On-Call Handoff Patterns
Effective patterns for on-call shift transitions, ensuring continuity, context transfer, and reliable incident response across shifts.
When to Use This Skill
-
Transitioning on-call responsibilities
-
Writing shift handoff summaries
-
Documenting ongoing investigations
-
Establishing on-call rotation procedures
-
Improving handoff quality
-
Onboarding new on-call engineers
Core Concepts
- Handoff Components
Component Purpose
Active Incidents What's currently broken
Ongoing Investigations Issues being debugged
Recent Changes Deployments, configs
Known Issues Workarounds in place
Upcoming Events Maintenance, releases
- Handoff Timing
Recommended: 30 min overlap between shifts
Outgoing: ├── 15 min: Write handoff document └── 15 min: Sync call with incoming
Incoming: ├── 15 min: Review handoff document ├── 15 min: Sync call with outgoing └── 5 min: Verify alerting setup
Templates
Template 1: Shift Handoff Document
On-Call Handoff: Platform Team
Outgoing: @alice (2024-01-15 to 2024-01-22) Incoming: @bob (2024-01-22 to 2024-01-29) Handoff Time: 2024-01-22 09:00 UTC
🔴 Active Incidents
None currently active
No active incidents at handoff time.
🟡 Ongoing Investigations
1. Intermittent API Timeouts (ENG-1234)
Status: Investigating Started: 2024-01-20 Impact: ~0.1% of requests timing out
Context:
- Timeouts correlate with database backup window (02:00-03:00 UTC)

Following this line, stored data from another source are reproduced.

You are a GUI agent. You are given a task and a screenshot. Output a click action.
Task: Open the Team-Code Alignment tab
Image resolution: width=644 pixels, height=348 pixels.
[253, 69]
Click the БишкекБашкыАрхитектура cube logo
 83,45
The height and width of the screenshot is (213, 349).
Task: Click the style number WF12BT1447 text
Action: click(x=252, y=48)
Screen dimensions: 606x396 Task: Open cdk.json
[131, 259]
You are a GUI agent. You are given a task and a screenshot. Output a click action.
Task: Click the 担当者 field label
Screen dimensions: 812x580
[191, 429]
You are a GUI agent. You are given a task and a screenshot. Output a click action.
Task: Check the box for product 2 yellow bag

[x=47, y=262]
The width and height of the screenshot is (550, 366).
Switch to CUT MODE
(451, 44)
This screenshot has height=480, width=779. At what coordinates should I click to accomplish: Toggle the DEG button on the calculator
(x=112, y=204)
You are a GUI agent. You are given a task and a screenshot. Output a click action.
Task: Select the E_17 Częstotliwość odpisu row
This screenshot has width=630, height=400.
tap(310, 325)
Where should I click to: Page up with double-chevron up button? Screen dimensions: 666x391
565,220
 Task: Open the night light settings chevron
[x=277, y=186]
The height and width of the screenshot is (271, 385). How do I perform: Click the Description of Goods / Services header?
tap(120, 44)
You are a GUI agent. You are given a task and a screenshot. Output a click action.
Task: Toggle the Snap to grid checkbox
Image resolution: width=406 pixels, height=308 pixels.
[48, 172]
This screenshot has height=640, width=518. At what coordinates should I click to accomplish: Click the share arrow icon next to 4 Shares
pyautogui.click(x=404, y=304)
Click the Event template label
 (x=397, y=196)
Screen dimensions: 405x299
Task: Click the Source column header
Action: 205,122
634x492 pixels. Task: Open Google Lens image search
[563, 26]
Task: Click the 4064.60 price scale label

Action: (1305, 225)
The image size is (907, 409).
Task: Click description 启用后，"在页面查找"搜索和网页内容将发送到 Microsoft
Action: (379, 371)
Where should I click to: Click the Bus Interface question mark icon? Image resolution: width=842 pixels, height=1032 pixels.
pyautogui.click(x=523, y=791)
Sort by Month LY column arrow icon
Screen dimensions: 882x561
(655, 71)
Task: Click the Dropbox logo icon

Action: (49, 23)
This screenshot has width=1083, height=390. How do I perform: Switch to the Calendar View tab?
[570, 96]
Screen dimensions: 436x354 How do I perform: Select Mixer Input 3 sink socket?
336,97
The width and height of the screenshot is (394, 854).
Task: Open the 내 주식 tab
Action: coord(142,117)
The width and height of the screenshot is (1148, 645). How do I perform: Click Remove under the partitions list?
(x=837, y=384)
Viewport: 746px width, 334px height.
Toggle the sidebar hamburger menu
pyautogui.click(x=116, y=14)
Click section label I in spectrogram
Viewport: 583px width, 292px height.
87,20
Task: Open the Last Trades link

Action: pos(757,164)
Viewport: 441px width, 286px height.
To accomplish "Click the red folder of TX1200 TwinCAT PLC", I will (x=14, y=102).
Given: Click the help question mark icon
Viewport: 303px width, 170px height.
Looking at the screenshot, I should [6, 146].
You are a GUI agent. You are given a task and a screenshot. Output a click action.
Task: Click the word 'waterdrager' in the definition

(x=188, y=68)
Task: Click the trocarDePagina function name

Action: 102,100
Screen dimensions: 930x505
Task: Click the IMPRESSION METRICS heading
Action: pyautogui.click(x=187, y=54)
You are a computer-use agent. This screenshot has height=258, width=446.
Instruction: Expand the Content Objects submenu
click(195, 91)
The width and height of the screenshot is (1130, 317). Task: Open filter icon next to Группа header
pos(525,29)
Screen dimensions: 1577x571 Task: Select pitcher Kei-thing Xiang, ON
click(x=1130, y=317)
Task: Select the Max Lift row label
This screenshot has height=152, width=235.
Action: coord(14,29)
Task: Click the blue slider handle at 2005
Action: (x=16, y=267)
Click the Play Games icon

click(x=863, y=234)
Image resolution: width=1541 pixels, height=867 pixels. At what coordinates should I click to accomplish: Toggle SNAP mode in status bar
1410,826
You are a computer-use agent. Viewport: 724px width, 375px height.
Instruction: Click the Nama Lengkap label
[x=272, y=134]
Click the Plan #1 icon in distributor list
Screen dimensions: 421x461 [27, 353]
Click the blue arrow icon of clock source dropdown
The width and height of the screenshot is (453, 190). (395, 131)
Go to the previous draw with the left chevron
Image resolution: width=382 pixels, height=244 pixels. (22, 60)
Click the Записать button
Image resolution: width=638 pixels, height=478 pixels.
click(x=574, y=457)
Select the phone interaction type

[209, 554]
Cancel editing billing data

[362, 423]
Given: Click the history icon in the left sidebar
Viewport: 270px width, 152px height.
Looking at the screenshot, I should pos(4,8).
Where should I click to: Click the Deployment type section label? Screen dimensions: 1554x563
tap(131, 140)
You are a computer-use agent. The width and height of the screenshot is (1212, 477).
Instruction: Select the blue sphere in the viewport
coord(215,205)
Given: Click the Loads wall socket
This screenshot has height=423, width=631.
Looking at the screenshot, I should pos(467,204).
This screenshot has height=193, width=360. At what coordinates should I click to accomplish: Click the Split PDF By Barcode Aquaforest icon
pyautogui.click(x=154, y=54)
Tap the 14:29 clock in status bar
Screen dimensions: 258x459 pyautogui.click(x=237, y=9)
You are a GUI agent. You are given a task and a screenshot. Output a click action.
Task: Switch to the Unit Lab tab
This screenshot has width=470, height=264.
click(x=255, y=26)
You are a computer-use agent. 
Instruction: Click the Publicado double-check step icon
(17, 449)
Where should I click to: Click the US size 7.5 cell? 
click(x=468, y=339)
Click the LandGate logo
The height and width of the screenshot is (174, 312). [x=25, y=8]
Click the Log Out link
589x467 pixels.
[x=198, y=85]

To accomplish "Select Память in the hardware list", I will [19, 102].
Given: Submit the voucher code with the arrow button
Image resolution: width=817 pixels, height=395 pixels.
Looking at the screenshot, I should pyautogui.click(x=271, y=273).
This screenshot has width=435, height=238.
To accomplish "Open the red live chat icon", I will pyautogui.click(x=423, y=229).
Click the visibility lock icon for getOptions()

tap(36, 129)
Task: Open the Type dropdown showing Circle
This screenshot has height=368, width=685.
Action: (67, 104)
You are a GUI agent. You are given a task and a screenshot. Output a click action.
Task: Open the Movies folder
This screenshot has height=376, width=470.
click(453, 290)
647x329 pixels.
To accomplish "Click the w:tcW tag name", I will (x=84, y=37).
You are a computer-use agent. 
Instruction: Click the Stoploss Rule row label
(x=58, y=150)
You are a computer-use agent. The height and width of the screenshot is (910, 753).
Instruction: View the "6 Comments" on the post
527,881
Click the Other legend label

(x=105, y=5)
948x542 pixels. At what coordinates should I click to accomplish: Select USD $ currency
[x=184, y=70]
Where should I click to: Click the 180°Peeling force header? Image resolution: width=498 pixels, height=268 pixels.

- Suspect backup process causing lock contention
- Added extra logging in PR #567 (deployed 01/21)
Next Steps:
- Review new logs after tonight's backup
- Consider moving backup window if confirmed
Resources:
- Dashboard: API Latency
- Thread: #platform-eng (01/20, 14:32)
2. Memory Growth in Auth Service (ENG-1235)
Status: Monitoring Started: 2024-01-18 Impact: None yet (proactive)
Context:
- Memory usage growing ~5% per day
- No memory leak found in profiling
- Suspect connection pool not releasing properly
Next Steps:
- Review heap dump from 01/21
- Consider restart if usage > 80%
Resources:
- Dashboard: Auth Service Memory
- Analysis doc: Memory Investigation
🟢 Resolved This Shift
Payment Service Outage (2024-01-19)
- Duration: 23 minutes
- Root Cause: Database connection exhaustion
- Resolution: Rolled back v2.3.4, increased pool size
- Postmortem: POSTMORTEM-89
- Follow-up tickets: ENG-1230, ENG-1231
📋 Recent Changes
Deployments
| Service | Version | Time | Notes |
|---|---|---|---|
| api-gateway | v3.2.1 | 01/21 14:00 | Bug fix for header parsing |
| user-service | v2.8.0 | 01/20 10:00 | New profile features |
| auth-service | v4.1.2 | 01/19 16:00 | Security patch |
Configuration Changes
- 01/21: Increased API rate limit from 1000 to 1500 RPS
- 01/20: Updated database connection pool max from 50 to 75
Infrastructure
- 01/20: Added 2 nodes to Kubernetes cluster
- 01/19: Upgraded Redis from 6.2 to 7.0
⚠️ Known Issues & Workarounds
1. Slow Dashboard Loading
Issue: Grafana dashboards slow on Monday mornings Workaround: Wait 5 min after 08:00 UTC for cache warm-up Ticket: OPS-456 (P3)
2. Flaky Integration Test
Issue: test_payment_flow fails intermittently in CI
Workaround: Re-run failed job (usually passes on retry)
Ticket: ENG-1200 (P2)
📅 Upcoming Events
| Date | Event | Impact | Contact |
|---|---|---|---|
| 01/23 02:00 | Database maintenance | 5 min read-only | @dba-team |
| 01/24 14:00 | Major release v5.0 | Monitor closely | @release-team |
| 01/25 | Marketing campaign | 2x traffic expected | @platform |
📞 Escalation Reminders
| Issue Type | First Escalation | Second Escalation |
|---|---|---|
| Payment issues | @payments-oncall | @payments-manager |
| Auth issues | @auth-oncall | @security-team |
| Database issues | @dba-team | @infra-manager |
| Unknown/severe | @engineering-manager | @vp-engineering |
🔧 Quick Reference
Common Commands
# Check service health
kubectl get pods -A | grep -v Running
# Recent deployments
kubectl get events --sort-by='.lastTimestamp' | tail -20
# Database connections
psql -c "SELECT count(*) FROM pg_stat_activity;"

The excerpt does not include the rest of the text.